Si sa, la Casta è sempre sotto tiro e non soltanto dei magistrati che pure, del tiro al piccione, ne sono il principale fomite. Ma se la ricapitoliamo con un po’ di buon senso - elemento latitante dentro e fuori la politica, dentro e fuori i mass media - la vicenda di Augusto Minzolini (“Minzo” per gli amici) senatore di Forza Italia ma, soprattutto, fra i nostri più validi e brillanti professionisti della carta stampata o meno, ci accorgeremmo che il comportamento di una parte consistente dei nostri senatori ha avuto non soltanto paura dei tiratori - in toga - al piccione politico, ma di chi, come il Movimento 5 Stelle, li sta sostenendo per dir così fuori ruolo.
Che significato ha infatti la seconda votazione senatoriale, decisiva per Minzolini, che ha rovesciato letteralmente la prima? Ed entrambe a scrutinio segreto? Uno solo: paura di Beppe Grillo e, ovviamente, di future quanto probabili iniziative giudiziarie. Dio ce ne scampi e liberi, si sono detti quegli oltre cento votanti contro in Senato. Una paura, va da sé, potenziata da non pochi mass media, fra cui alcune trasmissioni dello stesso coté politico dell’ormai ex senatore che brillano per demagogia e per populismo. Contro l’immonda Casta, “of course”.
Della vicenda minzoliniana ciò che più avrebbe dovuto attirare se non l’attenzione almeno la lettura delle carte processuali, non sono soltanto le insufficienze delle stesse, l’entità di una pena che in quanto superiore di un paio di mesi ai due anni ha prodotto la decadenza ope legis Severino, quanto la passata partecipazione parlamentare di uno dei giudici alla parte politica avversa a quella di Minzolini cioè di Silvio Berlusconi. Non sarà stata una sentenza politica, ma un fortissimo sospetto resta, eccome. Anche qui un minimo di stupore avrebbe dovuto insorgere nei “condannandi”, lo stesso che ne aveva convinto la prima volta una ventina a dire no alla cacciata del collega e che ora hanno avuto un’ispirazione divina per cambiare idea. Le carte erano e sono le stesse, il Senato pure, e dunque soltanto un essere superiore avrebbe potuto capovolgere una decisione presa, per l’appunto, nel segreto dell’urna dove “Dio ti vede, Stalin no!” come recitava un intramontabile slogan del 1948. Certo, ai tempi di Alcide De Gasperi e del Fronte era immaginabile l’intervento di una mano di Dio per sconfiggere, col voto, la grande paura del comunismo e di Stalin, ma oggi quella manina è stata sostituita dalla stessa paura ma non di Stalin, di Grillo; non del comunismo, del populismo.

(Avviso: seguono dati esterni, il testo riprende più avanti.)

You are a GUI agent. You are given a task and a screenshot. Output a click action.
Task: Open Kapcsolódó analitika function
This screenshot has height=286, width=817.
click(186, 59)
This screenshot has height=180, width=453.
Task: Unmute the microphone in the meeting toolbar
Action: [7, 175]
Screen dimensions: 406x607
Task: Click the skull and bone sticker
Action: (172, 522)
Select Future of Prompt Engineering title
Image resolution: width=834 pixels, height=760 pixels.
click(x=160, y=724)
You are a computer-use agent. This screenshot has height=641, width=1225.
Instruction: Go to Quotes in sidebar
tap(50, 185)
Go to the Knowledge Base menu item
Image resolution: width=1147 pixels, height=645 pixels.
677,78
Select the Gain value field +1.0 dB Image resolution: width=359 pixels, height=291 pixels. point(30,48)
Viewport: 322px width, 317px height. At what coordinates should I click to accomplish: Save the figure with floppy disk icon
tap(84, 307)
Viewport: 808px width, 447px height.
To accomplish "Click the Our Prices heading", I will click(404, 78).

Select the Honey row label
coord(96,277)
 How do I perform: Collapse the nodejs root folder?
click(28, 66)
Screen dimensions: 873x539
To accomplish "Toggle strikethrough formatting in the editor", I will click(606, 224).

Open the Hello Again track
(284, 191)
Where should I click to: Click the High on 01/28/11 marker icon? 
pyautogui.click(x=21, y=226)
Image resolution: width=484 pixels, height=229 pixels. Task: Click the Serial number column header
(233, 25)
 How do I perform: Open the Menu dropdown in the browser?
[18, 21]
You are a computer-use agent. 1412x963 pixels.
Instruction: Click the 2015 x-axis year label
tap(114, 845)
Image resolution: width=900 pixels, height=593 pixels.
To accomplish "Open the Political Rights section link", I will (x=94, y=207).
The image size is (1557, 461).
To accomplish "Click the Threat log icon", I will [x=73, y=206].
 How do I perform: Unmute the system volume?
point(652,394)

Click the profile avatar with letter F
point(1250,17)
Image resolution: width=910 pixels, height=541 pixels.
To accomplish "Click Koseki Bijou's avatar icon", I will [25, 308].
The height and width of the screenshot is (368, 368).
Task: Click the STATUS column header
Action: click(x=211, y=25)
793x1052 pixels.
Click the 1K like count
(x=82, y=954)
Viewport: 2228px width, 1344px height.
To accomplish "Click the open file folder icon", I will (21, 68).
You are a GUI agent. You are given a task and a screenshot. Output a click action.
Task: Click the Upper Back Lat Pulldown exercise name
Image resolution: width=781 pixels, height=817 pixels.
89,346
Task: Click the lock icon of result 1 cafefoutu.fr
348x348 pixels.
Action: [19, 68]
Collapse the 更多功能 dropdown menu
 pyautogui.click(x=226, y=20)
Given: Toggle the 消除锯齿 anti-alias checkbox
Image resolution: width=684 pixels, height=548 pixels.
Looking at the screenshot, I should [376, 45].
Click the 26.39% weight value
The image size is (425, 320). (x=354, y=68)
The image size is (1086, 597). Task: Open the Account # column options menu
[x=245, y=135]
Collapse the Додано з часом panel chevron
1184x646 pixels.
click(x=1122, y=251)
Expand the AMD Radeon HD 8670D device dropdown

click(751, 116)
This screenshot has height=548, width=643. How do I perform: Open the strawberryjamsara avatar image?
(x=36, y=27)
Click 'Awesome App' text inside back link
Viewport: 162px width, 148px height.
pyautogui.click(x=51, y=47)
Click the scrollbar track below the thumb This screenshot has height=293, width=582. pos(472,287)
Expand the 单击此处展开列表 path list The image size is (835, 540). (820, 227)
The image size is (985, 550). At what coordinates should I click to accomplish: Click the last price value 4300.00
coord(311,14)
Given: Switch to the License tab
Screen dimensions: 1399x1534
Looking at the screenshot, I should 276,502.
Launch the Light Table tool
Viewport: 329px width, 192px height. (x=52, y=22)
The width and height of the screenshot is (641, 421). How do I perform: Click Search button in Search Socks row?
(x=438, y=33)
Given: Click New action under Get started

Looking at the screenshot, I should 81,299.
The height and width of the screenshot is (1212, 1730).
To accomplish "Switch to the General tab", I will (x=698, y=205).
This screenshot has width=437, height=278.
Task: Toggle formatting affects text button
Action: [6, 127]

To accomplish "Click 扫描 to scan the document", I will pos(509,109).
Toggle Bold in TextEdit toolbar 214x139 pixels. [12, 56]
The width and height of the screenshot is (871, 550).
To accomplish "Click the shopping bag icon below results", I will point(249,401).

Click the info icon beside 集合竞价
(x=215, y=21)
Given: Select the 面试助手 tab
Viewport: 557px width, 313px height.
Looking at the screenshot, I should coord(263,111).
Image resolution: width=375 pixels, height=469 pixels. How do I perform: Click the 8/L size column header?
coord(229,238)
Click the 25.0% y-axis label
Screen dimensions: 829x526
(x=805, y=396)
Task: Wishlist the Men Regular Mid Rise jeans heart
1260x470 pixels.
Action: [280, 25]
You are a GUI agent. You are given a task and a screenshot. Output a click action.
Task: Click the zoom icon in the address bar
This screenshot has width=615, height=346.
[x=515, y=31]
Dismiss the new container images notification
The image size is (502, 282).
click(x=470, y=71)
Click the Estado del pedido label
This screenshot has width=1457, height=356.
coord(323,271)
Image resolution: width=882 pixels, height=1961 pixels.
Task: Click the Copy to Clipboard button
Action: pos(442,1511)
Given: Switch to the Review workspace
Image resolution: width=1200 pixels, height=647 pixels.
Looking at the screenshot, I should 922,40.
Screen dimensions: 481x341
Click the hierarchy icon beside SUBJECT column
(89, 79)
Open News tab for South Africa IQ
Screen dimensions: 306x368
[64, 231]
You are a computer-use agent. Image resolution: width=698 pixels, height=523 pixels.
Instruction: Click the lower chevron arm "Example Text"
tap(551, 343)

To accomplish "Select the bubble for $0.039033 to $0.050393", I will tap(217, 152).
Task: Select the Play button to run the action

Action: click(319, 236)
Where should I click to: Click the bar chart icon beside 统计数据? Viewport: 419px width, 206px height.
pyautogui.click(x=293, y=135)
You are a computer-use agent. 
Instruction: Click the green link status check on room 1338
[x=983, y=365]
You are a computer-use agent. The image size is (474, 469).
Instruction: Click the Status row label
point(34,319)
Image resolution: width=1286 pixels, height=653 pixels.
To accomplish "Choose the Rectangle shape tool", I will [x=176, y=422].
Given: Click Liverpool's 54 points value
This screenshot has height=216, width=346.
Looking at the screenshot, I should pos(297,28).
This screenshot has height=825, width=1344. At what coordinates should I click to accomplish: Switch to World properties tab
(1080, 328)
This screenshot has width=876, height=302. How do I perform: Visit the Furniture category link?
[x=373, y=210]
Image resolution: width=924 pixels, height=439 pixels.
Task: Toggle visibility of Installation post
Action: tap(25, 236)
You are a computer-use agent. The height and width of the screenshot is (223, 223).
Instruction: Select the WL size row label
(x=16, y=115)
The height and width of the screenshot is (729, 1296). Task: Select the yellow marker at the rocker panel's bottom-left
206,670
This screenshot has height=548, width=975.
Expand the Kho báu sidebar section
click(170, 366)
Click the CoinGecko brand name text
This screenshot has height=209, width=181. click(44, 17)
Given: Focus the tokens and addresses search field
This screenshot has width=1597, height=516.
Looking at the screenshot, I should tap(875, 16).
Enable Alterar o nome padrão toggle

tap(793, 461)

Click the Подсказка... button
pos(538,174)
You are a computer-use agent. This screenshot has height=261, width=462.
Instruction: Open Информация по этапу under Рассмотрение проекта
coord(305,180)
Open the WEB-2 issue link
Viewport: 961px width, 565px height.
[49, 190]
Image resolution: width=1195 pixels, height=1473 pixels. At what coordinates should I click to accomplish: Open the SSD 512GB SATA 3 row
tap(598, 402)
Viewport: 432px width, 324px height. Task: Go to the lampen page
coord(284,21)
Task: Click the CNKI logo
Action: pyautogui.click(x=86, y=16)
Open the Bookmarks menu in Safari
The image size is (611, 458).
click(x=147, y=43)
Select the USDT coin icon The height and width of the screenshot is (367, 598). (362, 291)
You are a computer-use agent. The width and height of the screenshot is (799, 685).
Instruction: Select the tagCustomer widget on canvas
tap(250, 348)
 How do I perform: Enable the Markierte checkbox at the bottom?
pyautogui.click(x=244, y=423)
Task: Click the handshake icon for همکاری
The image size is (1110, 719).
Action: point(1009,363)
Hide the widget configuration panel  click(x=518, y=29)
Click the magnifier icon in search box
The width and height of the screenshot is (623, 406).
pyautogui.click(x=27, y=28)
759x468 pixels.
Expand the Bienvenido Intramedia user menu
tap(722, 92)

Dall’alto di questa nuova devastante ondata di demagogia, il comandante supremo pentastellato in compagnia a volte dell’uomo che, in quanto Vicario di Cristo, è, per i fedeli, la stessa mano del Padre, attendeva l’assoluzione senatoriale per scatenare l’ennesima devastazione di quanto resta della nostra democrazia rappresentativa; e della dignità, che dire residuale è un complimento, della maggioranza dei senatori. Un’ulteriore brutta pagina, si vorrebbe aggiungere, scritta da una politica che ha perso la cognizione di se stessa, della propria dignità, del proprio ruolo e della propria autonomia. Per paura del nuovo Stalin che s’erge minaccioso col suo grido più chiaro e forte: “vaffanculo!”. Stavolta, però, chi ha vinto davvero è colui che ha perso, il bravo e dignitosissimo ex senatore. Forza Minzo!